The general rule that ignorance is no mistake is supposed to make sure no one can willingly and purposefully break a law and then claim he "didn't know" it was against the law. If that could happen, there would be no law and order.

This gives way to the two main exceptions to the rule. First, although it's presumed that you know all of the laws of wherever you are, the laws need to be made known to the general public in the first place. A law can't be passed in secret and then enforced against the unaware public. That's why laws are published in books, online, and even why speed limit signs are on the roads and highways.

So, the US Supreme Court decided years ago that when someone can show she had no idea a law existed, and the authorities make no attempt to prove that she could have and should have known about the law, she can't be convicted of the crime of not following the law.

In a similar vein, when it takes a specific intent to commit a crime - basically meaning someone actually means to do something illegal - ignorance of the law may excuse the illegal act. Again years ago, the Supreme Court decided a taxpayer couldn't be convicted of tax-related crimes that required purposeful or willful conduct when he had a good faith belief he wasn't breaking the law.


----------



## pancho (Oct 23, 2006)

Sawmill Jim said:


> Maybe maybe not .
> http://research.lawyers.com/ignorance-of-the-law-may-be-an-excuse.html
> 
> Rule and Exceptions
> ...

DATA EXCERPTS —
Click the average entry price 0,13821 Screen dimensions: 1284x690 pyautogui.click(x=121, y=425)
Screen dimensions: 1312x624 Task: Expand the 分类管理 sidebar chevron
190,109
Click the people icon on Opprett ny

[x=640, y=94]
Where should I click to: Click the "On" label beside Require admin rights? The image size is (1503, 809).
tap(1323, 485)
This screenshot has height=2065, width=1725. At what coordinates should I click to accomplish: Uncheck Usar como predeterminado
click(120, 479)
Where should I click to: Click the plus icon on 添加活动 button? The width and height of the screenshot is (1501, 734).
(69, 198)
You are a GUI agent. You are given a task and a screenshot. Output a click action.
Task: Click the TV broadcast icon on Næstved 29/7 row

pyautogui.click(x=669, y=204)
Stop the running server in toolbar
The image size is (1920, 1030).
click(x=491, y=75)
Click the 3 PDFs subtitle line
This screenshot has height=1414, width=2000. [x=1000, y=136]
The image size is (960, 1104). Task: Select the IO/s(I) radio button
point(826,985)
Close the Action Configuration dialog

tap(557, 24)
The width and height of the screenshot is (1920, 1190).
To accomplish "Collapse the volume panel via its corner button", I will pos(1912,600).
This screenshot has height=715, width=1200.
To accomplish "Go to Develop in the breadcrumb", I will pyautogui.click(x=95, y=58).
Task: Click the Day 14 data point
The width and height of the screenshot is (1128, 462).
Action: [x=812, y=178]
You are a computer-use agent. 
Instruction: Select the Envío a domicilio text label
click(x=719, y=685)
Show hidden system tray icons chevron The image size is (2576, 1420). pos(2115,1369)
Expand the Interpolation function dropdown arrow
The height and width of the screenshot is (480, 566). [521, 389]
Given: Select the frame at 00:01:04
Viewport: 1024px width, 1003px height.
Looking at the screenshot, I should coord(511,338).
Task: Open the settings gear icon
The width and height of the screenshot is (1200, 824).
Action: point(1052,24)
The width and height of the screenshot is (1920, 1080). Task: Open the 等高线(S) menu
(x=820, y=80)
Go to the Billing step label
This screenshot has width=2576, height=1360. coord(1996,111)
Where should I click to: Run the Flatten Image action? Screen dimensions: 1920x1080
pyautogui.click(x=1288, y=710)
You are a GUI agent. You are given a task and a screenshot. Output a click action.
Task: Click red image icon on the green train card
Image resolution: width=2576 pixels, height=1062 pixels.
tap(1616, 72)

SET PROBLEM — Edit the passage on ignorance of the law above, covering everything from "In a similar" down to "maybe not .", so that "taxpayer" becomes "business owner", and return that section.

EXERCISE RESULT —
In a similar vein, when it takes a specific intent to commit a crime - basically meaning someone actually means to do something illegal - ignorance of the law may excuse the illegal act. Again years ago, the Supreme Court decided a business owner couldn't be convicted of tax-related crimes that required purposeful or willful conduct when he had a good faith belief he wasn't breaking the law.


----------



## pancho (Oct 23, 2006)

Sawmill Jim said:


> Maybe maybe not .